- Brief
What lines in the records include the string "will"? Return each one.

[Collected data]
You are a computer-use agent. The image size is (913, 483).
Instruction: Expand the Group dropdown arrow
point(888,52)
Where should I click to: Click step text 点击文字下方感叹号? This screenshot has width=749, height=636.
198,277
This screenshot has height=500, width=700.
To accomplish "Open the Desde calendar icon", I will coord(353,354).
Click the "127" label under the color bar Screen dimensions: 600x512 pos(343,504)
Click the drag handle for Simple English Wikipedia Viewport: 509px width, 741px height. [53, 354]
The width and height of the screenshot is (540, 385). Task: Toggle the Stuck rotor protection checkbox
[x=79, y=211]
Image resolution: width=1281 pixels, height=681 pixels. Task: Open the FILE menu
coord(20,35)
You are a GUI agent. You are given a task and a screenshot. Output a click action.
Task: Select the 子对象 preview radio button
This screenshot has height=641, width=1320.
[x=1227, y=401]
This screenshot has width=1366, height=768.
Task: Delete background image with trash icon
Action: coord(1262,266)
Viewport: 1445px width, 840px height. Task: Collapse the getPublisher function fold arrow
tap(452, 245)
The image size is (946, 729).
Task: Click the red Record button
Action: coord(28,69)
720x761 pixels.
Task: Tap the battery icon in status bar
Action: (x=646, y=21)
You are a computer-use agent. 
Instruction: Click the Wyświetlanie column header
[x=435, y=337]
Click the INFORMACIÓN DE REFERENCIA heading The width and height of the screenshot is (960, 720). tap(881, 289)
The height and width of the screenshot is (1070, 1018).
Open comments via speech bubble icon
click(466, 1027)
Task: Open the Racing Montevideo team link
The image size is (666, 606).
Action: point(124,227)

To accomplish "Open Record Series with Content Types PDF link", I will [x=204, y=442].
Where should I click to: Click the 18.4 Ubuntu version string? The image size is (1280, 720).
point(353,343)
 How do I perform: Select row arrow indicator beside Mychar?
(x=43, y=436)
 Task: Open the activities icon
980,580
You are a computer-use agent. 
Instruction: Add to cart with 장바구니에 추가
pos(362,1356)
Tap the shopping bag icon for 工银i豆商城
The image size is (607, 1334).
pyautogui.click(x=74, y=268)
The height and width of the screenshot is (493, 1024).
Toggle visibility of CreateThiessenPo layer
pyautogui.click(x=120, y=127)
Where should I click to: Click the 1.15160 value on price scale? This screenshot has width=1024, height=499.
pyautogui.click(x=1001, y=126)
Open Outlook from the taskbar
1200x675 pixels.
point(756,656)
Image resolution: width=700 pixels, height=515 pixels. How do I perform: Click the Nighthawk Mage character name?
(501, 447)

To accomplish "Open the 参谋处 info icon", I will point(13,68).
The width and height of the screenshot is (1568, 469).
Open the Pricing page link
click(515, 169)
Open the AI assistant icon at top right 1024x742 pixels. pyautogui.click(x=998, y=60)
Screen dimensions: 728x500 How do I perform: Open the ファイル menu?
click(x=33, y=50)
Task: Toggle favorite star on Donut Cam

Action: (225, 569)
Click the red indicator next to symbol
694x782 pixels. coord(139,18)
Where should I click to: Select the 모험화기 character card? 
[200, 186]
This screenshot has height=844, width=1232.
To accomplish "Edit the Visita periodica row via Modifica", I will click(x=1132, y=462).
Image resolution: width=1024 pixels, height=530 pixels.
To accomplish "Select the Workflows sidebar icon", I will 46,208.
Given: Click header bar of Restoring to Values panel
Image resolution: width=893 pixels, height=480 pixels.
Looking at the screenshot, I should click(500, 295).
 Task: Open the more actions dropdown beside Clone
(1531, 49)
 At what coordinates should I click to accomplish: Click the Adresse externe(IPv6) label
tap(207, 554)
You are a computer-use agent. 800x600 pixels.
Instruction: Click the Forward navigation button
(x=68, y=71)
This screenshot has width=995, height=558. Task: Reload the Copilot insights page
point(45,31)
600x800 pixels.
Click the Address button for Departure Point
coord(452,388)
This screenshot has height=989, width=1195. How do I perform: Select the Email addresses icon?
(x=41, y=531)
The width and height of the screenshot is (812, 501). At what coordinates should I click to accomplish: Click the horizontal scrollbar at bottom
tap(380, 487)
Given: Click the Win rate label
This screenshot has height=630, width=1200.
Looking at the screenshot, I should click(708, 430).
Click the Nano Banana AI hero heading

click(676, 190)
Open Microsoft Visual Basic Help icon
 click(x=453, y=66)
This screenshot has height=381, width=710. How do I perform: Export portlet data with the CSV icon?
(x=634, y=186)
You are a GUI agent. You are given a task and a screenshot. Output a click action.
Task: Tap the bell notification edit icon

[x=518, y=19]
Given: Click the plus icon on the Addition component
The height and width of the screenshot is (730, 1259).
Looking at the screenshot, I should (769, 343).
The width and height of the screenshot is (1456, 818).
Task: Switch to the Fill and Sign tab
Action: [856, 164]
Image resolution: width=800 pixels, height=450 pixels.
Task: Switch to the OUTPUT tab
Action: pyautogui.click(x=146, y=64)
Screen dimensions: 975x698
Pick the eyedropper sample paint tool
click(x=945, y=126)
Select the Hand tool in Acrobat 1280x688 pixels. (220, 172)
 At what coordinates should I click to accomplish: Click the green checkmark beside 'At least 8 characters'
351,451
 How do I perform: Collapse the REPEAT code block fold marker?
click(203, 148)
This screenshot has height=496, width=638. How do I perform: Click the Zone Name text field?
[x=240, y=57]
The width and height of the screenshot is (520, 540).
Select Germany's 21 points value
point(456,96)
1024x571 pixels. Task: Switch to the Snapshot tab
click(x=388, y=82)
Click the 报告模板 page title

- Written solution
To accomplish "Open the Desde calendar icon", I will coord(353,354).
To accomplish "Open Record Series with Content Types PDF link", I will [x=204, y=442].
To accomplish "Open the 参谋处 info icon", I will point(13,68).
To accomplish "Edit the Visita periodica row via Modifica", I will click(x=1132, y=462).
To accomplish "Select the Workflows sidebar icon", I will 46,208.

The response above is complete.